━━━ TEXT SECTION

The FIBA approval is a crucial step and was the East Asia Super League’s second piece of big news from this summer, a sign of the league’s momentum even in the midst of a pandemic that has forced most international sports to seize up. The pandemic has caused this year’s The Terrific 12 tournament to be delayed indefinitely. Logic would dictate that it would be tremendously difficult to pull off in light of the need for COVID-19 testing and quarantining, plus the added rigor of acquiring visas and traveling.
Even in that murky atmosphere, Beyer and the EASL were able to draw veteran sports marketing guru Mark Fischer, who helped the NBA establish its foothold in Taiwan and China in the late 1990s and was the league’s managing director in the China when the sport exploded following the drafting of Yao Ming in 2002. Fischer was with the NBA for 12 critical years during the league’s rise in Asia and went on to play a similar role for the UFC before working as a brand consultant in Shanghai.
Basketball, though, was always a draw for Fischer.
“It’s not every day you get a chance to come in with an influential role on the ground floor of a new sports league,” he said. “That’s a really exciting opportunity in general—I love basketball, I have grown up with basketball, I was with the NBA for 12 years and played for many years. It is one of my passions.”
Beyer is the league’s CEO and focused on overseeing the basketball aspects of the EASL. Henry Kerins, formerly vice president with the Asia Group, runs the league’s financial end. Fischer is charged with reaching fans across the EASL markets and, thus, building the league’s base of potential sponsors, merchandise licensees, media rights partners and revenue streams. He concedes that the many trials of 2020 have made this a less-than-ideal time to be pursuing those kinds of deals.
But the league has remained active, putting players in front of fans with a pair of digital video series—BALLERIFIC, featuring offbeat interviews with players, and Fresh in Macao, which shows what players in past Terrific 12 tournaments were up to when they were on and off the floor. Those are among the tools the East Asia Super League has so that it can stay engaged with its fan base and bring in new interest as it keeps moving forward toward next fall.

━━━━━━
━━━ SOURCE DATA

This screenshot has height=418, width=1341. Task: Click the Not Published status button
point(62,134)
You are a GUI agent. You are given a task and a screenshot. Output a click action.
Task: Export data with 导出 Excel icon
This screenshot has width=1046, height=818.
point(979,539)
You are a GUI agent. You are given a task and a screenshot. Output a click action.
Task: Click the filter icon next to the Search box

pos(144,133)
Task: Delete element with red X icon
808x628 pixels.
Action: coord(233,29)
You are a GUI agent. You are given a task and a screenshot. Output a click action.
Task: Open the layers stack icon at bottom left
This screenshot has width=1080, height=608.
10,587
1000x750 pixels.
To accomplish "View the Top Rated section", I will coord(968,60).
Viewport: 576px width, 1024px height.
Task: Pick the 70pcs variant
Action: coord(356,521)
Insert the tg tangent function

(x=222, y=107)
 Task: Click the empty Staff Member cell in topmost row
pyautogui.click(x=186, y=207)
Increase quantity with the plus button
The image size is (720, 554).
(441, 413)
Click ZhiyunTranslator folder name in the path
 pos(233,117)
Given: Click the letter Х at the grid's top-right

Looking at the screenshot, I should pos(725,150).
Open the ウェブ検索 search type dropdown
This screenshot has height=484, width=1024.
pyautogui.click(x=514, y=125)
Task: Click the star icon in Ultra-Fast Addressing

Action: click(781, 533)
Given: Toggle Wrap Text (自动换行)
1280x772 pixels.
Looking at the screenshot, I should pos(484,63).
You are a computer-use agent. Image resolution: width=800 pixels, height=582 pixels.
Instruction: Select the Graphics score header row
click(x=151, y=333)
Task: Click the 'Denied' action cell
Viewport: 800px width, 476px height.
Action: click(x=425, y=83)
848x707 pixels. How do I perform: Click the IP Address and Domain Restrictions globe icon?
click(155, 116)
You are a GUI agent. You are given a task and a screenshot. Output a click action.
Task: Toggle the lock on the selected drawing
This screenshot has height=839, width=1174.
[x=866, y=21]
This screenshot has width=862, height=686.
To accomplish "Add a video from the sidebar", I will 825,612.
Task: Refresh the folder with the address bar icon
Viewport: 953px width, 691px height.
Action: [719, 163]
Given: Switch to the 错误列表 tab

━━━━━━

## REQUIRED WORK
Please decide whether each statement agrees with the text on the East Asia Super League, answering yes or no and quoting the deciding words of the text. 1. Mark Fischer spent 12 years with the NBA. 2. Henry Kerins is the league's CEO. 3. This year's The Terrific 12 tournament has been delayed indefinitely. Nothing in the data is needed here.

## EXERCISE OUTPUT
1. Yes: "Fischer was with the NBA for 12 critical years during the league’s rise in Asia"
2. No: "Beyer is the league’s CEO"
3. Yes: "The pandemic has caused this year’s The Terrific 12 tournament to be delayed indefinitely."